Confronting a drug problem
Pittsburgh employers, like those across the country, are getting a headache from the cost of providing prescription drug benefits to their employees.
“For some of the employers in Pittsburgh, the drug costs have exceeded their in-patient costs,” says Chris Whipple, executive director of the Pittsburgh Business Group on Health, an organization made up of 42 large and mid-sized companies in the Pittsburgh area. The companies represent about 500,000 employees, retirees and dependents.
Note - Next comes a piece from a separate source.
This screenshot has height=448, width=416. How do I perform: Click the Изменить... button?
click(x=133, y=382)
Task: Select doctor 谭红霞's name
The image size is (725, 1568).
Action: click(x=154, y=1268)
This year, the group has made prescription drug benefit programs and how to make them more effective the focus of its 2002 Health Care Symposium, scheduled for April 10 at the Pittsburgh Marriott City Center. The all-day program will bring in national expert speakers to discuss changing behaviors to maximize plan designs and disease management and look at critical issues facing employers, including the impact of genomics on drug use, employee communications and data mining and information management.
One session will feature a General Motors Corp. presentation that will discuss the company’s success in increasing the use of generic drugs and the use of mail-order pharmacies. How to reach: For more information about the 2002 Health Care Symposium, e-mail [email protected].
Bathroom humor
The Allegheny County Health Department continues to take a humorous tack to getting people to wash their hands when visiting public restrooms.
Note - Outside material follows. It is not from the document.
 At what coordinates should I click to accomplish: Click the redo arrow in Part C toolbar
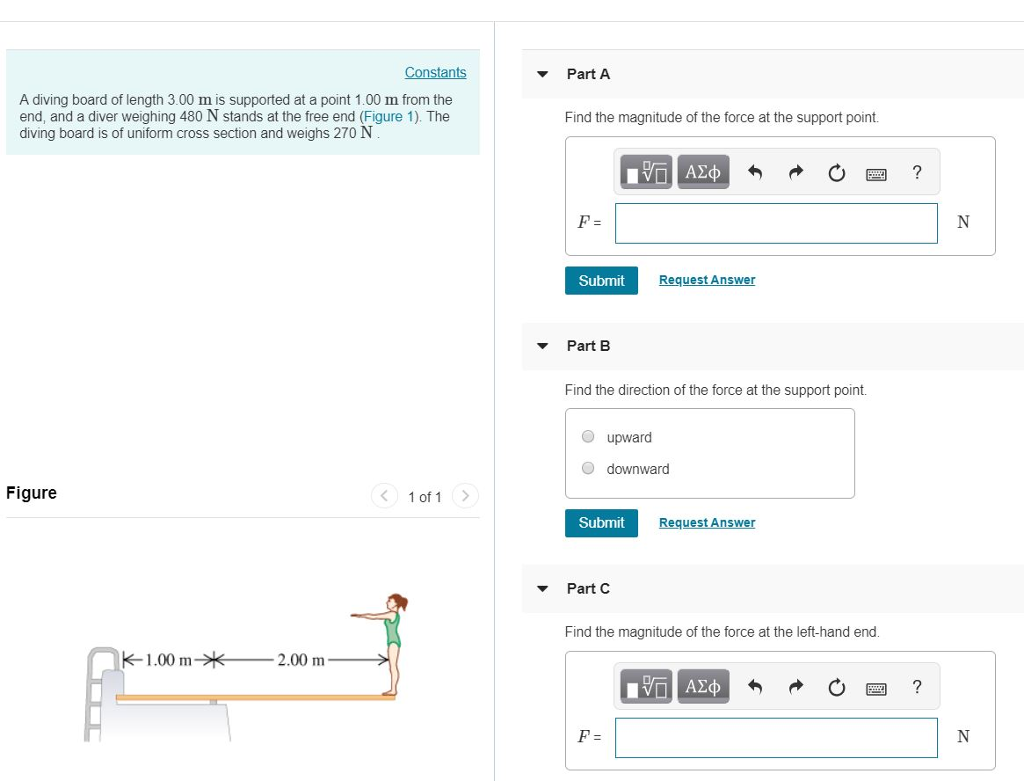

The department is offering, at no charge, three posters designed to be displayed above urinals and inside stall doors. The posters parody literary works to communicate the importance of hand-washing.
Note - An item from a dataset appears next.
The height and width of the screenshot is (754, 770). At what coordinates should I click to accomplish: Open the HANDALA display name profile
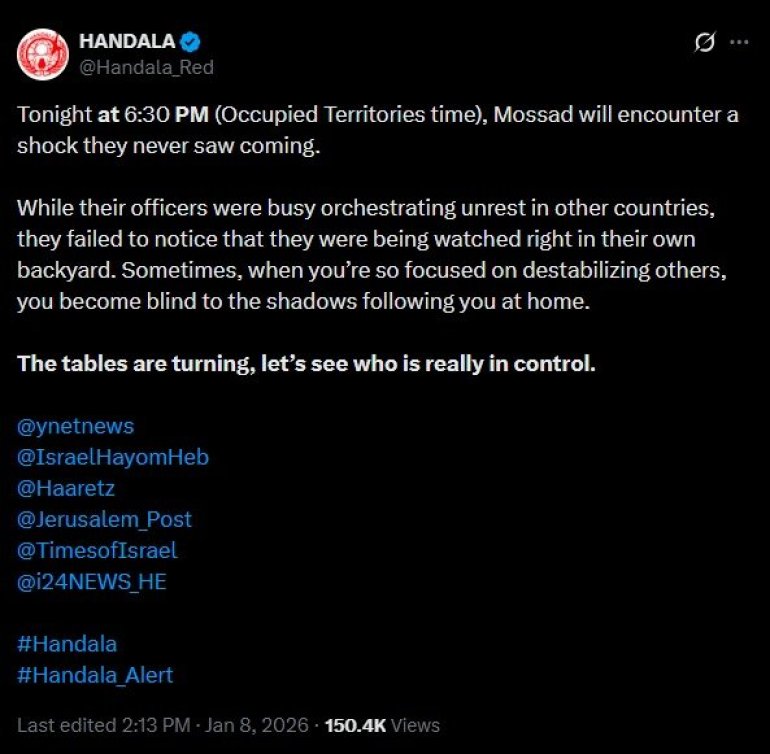click(x=127, y=42)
“The Literary Classics-A New Kind of Reading Material for Public Restrooms,” is in its third volume and parodies “The Adventures of Tom Sawyer” and “The Hound of the Baskervilles.”
Previous posters have included parodies of “Gone With the Wind,” “The Wizard of Oz” and other literary classics. The series of posters, designed pro bono by Marc Advertising, won ADDY Awards on the local, regional and national levels. They also earned the 1999 Howard Beard Award for excellence in public health.
The health department says the posters have increased hand-washing rates. A 1997 survey found that 67 percent of women and 50 percent of men washed their hands with soap and water in restrooms displaying the posters, compared to 52 percent and 20 percent, respectively, in restrooms with no posters. The health department says hand-washing rates remain “appallingly low” in restrooms with no posters.
The posters are free and available for use in any building with public or employee restrooms. The new posters, as well as the originals, may be requested by calling the Allegheny County Health Department at (412) 687-ACHD.
Bennett retires
Tilden Bennett has retired as president of DynaVox Systems but will remain as its chairman emeritus.
Bennett founded the company in 1983 as Sentient Systems Inc. DynaVox Systems designs and builds augmentative and alternative communication devices for individuals with communication disabilities.
Bennett and a team of executives from Sunrise Medical, the parent company of DynaVox Systems, selected Joe Swenson, former president and general manager for Hill-Rom Europe, a $200 million organization with locations in 10 European countries, to succeed Bennett.
Online job fair
The Team Pennsylvania Foundation is offering an online job and internship fair at www.StayInventPA.com.
A free online event, the fair connects Pennsylvania employers with college students, recent graduates and young professionals. The program is an initiative of the Pennsylvania Department of Community and Economic Development.
Employers and candidates can register online. Registered organizations can post internship and job listings, as well as view the resumes of potential candidates.
The fair will operate until April 15.
Ad guys honored
Four icons of the Pittsburgh advertising community — all of whom launched their careers in the 1950s — have been inducted into the Pittsburgh Advertising Federation’s Hall of Fame.
Al Dudreck, Jack Goldsmith, Bill Sprague and Ray Werner were inducted at the Feb. 27 ADDY Awards the Pittsburgh Hilton.
Dudreck started as an office boy at the WS Hill Agency in 1950 and went on to become a founding partner of Dudreck, DePaul, Ficco & Morgan, a firm that became part of Hallmark Tassone, which since has become ten/united.
Goldsmith, with partner Lou Cardamone, helped found the agency that is now Marc USA. They proposed to offer a variety of services — marketing, advertising, research and consulting — to clients, thus the name MARC, an acronym to describe the firm’s areas of expertise.
Sprague started an ad agency in Cleveland in 1951, then moved to Pittsburgh in 1957 to spend two decades at what was then Ketchum, McLeod and Grove, rising to senior vice president and supervised accounts for clients including Westinghouse, PPG, Heinz and Alcoa.
Ray Werner started at BBDO as a copywriter, worked there for three years and moved on to Ketchum in 1970. He became the agency’s creative director, then started his own agency, Werner Brothers Inc., which became Werner Chepelsky when John Chepelsky came on board in 1987.
Branding test
Droz and Associates has introduced a series of self-assessments that allow individuals to test their marketing and branding savvy. Available on the marketing firm’s Web site, www.droz.com, the assessments include 10 true/false questions on a broad range of strategic and tactical issues.